# REQUIRED WORK
From the line with "The width and height of the screenshot is (960, 540)." through the line with "Task: Select the Games Played row label", repeat the entries verbatim, both end lines included, and add nothing.

#### ENTRIES SHOWN

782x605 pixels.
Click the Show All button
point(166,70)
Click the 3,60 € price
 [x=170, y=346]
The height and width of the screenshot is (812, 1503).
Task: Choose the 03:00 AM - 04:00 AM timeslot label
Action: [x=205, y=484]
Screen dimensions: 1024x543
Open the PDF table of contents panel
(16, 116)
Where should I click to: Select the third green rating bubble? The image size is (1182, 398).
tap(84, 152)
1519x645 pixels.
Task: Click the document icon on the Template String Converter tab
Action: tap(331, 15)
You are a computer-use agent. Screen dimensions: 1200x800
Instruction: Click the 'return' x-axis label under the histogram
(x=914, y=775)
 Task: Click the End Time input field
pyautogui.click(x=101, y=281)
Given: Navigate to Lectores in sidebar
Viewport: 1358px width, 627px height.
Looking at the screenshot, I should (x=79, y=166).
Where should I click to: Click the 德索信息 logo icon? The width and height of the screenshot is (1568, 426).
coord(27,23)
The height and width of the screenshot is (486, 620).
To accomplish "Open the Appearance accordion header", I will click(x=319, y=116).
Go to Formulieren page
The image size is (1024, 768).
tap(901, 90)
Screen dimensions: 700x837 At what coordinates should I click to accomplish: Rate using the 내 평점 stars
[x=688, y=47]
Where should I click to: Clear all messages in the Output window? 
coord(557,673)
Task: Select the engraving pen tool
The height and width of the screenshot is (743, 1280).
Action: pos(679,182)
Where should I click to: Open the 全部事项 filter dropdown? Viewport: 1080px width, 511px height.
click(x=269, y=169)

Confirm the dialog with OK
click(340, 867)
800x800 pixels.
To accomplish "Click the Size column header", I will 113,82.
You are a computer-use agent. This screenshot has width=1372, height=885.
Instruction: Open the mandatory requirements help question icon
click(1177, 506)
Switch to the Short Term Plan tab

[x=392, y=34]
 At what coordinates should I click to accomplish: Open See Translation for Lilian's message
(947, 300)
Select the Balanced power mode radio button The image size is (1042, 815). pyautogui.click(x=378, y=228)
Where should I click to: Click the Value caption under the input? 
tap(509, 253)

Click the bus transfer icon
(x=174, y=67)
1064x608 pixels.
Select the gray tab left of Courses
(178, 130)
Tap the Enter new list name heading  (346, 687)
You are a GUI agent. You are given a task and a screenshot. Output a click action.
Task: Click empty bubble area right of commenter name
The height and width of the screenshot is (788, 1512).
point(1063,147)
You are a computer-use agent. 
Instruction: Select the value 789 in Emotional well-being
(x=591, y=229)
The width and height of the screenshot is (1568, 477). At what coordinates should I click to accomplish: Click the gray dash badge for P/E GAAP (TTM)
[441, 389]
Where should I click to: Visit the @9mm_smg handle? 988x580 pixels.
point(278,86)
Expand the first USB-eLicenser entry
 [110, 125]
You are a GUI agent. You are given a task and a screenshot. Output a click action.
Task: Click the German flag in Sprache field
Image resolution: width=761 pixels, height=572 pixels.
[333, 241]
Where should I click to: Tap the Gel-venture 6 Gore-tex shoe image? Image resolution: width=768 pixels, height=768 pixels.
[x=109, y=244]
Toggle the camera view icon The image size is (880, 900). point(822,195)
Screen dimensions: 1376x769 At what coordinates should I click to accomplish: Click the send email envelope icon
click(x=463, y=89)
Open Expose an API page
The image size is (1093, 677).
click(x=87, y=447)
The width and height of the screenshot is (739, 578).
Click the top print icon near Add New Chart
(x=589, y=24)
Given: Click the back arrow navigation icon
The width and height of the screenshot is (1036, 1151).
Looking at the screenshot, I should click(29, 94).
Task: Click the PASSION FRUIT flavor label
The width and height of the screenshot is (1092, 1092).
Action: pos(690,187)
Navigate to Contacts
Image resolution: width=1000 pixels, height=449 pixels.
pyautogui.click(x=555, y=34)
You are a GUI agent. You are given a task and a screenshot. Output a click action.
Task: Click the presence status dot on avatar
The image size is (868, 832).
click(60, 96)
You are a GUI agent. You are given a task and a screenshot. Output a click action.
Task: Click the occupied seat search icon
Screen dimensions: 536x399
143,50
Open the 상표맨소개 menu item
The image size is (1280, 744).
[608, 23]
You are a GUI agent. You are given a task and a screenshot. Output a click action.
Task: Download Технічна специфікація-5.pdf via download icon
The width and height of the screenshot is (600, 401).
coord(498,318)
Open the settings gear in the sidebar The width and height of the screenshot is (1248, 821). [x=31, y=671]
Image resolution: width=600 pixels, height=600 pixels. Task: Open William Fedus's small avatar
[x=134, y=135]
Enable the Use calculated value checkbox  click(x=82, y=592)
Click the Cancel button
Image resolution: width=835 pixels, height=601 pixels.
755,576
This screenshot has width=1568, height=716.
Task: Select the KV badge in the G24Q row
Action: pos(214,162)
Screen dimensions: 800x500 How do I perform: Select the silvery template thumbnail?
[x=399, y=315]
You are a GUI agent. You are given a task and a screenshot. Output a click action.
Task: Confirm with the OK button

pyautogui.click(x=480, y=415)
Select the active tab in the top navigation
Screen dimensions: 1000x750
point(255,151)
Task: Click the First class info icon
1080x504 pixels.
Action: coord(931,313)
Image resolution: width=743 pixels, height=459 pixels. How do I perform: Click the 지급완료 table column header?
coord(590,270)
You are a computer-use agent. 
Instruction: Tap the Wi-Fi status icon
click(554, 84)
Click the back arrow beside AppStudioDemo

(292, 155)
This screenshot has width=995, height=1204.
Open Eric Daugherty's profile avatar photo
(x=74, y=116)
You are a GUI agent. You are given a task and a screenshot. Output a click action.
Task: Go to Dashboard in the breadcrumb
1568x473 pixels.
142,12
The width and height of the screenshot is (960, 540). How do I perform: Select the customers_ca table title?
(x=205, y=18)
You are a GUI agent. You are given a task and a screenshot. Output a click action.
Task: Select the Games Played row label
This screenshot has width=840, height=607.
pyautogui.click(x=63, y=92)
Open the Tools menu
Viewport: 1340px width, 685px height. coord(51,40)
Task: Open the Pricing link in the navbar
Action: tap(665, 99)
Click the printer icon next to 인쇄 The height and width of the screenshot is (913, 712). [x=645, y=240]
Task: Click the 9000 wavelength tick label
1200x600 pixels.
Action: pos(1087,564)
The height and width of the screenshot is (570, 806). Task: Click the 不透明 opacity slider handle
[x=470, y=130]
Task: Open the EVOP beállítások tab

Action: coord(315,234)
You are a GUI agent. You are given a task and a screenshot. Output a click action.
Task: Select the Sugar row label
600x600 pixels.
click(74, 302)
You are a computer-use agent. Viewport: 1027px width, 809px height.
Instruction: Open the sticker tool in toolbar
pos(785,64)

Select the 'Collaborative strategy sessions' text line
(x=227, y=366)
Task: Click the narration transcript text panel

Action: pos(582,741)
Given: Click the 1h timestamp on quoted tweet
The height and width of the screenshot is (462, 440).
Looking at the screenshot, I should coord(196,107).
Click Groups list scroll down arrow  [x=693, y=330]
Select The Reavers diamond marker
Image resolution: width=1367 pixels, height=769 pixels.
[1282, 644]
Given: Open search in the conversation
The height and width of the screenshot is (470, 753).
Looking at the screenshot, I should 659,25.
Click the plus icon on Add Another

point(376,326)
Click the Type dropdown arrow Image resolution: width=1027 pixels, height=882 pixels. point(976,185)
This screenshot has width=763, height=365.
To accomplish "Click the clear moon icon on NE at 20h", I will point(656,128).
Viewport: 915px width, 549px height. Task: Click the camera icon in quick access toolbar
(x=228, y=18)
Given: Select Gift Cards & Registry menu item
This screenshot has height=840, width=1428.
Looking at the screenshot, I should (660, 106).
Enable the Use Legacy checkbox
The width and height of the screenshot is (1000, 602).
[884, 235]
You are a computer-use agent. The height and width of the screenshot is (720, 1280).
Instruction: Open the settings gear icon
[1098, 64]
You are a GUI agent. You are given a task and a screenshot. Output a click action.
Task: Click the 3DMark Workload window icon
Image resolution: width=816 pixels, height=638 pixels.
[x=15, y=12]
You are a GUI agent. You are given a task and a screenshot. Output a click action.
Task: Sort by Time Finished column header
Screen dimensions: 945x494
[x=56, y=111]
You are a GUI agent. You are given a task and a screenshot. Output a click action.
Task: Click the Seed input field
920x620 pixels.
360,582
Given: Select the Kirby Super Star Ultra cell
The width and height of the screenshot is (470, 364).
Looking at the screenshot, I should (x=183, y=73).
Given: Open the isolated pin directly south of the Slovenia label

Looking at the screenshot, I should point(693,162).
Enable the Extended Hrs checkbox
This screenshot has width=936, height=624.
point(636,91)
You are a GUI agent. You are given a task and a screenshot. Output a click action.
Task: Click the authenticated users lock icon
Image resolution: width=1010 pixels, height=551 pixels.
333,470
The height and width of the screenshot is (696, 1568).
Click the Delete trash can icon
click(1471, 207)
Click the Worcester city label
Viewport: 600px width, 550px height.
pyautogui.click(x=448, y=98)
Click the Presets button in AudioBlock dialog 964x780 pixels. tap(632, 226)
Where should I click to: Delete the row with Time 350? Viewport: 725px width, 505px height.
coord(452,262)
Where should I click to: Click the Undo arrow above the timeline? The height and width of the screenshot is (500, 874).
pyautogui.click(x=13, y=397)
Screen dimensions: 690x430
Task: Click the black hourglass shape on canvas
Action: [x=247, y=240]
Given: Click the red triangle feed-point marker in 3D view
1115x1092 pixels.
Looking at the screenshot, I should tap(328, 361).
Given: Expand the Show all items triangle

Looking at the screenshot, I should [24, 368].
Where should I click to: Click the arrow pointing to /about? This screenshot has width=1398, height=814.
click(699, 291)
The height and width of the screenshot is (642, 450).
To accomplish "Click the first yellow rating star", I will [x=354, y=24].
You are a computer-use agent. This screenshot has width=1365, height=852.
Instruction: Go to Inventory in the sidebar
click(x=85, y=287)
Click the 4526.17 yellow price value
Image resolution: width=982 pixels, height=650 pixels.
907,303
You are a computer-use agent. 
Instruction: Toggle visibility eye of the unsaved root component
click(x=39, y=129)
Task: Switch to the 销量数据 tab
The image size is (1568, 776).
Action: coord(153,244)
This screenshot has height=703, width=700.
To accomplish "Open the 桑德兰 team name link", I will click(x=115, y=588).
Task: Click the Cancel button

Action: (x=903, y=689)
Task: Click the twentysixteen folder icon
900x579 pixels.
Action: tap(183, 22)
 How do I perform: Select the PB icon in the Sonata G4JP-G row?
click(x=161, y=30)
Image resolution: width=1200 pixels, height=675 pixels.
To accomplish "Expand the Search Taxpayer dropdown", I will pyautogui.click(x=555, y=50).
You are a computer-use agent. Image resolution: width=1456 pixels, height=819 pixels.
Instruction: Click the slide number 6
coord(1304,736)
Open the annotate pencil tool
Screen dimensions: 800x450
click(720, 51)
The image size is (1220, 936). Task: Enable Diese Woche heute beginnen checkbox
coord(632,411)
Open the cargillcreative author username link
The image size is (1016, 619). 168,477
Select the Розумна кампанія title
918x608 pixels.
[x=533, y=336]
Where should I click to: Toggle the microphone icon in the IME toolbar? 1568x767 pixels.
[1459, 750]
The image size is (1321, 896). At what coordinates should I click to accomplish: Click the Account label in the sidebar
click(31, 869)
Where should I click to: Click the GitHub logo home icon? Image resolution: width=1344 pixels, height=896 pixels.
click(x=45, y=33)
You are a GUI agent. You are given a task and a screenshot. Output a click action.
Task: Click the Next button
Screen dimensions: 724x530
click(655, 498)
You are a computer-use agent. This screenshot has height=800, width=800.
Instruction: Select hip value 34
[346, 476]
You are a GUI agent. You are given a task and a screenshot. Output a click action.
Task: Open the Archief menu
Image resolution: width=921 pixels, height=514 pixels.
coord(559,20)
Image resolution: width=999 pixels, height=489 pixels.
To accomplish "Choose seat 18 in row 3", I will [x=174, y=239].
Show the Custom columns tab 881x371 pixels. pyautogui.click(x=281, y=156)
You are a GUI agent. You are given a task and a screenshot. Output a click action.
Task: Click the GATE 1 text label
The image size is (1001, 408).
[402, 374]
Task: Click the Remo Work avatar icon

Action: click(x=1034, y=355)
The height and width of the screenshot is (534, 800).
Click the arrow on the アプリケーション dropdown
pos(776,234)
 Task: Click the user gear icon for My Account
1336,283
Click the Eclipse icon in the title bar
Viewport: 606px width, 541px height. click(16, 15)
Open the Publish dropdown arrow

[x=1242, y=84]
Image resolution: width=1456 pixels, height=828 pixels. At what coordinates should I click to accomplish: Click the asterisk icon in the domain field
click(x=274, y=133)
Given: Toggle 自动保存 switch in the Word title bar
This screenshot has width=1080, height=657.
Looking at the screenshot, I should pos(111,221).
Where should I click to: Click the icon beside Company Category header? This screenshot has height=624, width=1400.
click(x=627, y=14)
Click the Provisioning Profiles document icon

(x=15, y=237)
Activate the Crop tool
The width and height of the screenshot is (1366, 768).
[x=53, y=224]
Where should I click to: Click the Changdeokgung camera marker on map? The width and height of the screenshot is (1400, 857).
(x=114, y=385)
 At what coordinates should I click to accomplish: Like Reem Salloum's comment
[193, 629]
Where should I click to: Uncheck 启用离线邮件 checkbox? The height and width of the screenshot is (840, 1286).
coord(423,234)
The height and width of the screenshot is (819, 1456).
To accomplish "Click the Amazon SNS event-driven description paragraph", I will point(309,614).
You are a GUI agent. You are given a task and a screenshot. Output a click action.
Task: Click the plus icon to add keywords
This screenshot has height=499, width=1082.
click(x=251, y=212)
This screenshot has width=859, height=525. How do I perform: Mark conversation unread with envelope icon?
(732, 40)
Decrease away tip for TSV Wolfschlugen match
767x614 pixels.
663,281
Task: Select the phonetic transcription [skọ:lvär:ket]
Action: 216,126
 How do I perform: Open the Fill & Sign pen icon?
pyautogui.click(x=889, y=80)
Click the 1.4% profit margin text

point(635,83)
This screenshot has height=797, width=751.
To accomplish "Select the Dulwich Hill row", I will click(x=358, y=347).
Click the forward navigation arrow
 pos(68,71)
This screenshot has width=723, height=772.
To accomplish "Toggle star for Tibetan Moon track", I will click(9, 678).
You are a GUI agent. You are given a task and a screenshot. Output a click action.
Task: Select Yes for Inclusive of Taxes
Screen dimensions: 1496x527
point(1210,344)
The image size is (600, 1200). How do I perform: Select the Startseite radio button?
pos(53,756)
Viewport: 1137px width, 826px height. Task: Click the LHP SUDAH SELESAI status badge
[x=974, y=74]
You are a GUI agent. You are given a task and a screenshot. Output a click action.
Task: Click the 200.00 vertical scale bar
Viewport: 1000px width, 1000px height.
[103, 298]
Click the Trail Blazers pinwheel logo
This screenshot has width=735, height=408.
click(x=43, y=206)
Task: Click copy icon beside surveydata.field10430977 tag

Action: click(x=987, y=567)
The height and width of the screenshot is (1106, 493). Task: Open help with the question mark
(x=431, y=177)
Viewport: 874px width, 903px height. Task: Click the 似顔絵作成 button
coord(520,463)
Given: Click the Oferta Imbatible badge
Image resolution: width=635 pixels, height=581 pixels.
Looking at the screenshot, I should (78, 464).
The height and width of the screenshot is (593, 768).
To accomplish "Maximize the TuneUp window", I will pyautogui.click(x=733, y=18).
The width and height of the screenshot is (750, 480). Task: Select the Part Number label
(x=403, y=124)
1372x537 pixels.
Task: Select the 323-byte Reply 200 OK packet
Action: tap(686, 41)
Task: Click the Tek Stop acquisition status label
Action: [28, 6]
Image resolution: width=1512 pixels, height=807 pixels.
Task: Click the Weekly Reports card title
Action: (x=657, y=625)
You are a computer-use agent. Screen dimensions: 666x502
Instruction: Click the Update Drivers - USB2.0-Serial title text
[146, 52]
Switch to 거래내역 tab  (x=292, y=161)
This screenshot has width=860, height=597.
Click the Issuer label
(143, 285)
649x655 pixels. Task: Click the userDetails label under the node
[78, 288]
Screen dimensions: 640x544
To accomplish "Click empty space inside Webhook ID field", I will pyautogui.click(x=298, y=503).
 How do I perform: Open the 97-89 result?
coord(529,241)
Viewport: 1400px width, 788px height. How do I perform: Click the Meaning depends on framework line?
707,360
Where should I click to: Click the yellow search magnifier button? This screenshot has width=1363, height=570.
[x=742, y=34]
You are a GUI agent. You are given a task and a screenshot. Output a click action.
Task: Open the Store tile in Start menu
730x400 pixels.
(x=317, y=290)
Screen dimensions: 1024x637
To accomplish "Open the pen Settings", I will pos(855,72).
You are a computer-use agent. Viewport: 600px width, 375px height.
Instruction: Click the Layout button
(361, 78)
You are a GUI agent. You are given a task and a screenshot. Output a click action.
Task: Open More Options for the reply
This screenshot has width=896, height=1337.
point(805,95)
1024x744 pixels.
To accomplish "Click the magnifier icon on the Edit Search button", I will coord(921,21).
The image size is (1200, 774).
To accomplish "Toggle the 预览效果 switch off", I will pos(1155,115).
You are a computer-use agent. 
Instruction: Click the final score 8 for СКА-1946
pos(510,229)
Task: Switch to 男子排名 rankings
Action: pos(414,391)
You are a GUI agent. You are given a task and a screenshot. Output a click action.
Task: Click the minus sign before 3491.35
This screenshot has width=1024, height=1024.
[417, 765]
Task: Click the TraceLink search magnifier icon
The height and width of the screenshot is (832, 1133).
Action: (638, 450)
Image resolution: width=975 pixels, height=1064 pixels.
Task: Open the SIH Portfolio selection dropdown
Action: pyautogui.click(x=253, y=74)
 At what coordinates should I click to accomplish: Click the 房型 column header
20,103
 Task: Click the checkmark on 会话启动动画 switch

########

# TASK RESULT
The width and height of the screenshot is (960, 540). How do I perform: Select the customers_ca table title?
(x=205, y=18)
You are a GUI agent. You are given a task and a screenshot. Output a click action.
Task: Select the Games Played row label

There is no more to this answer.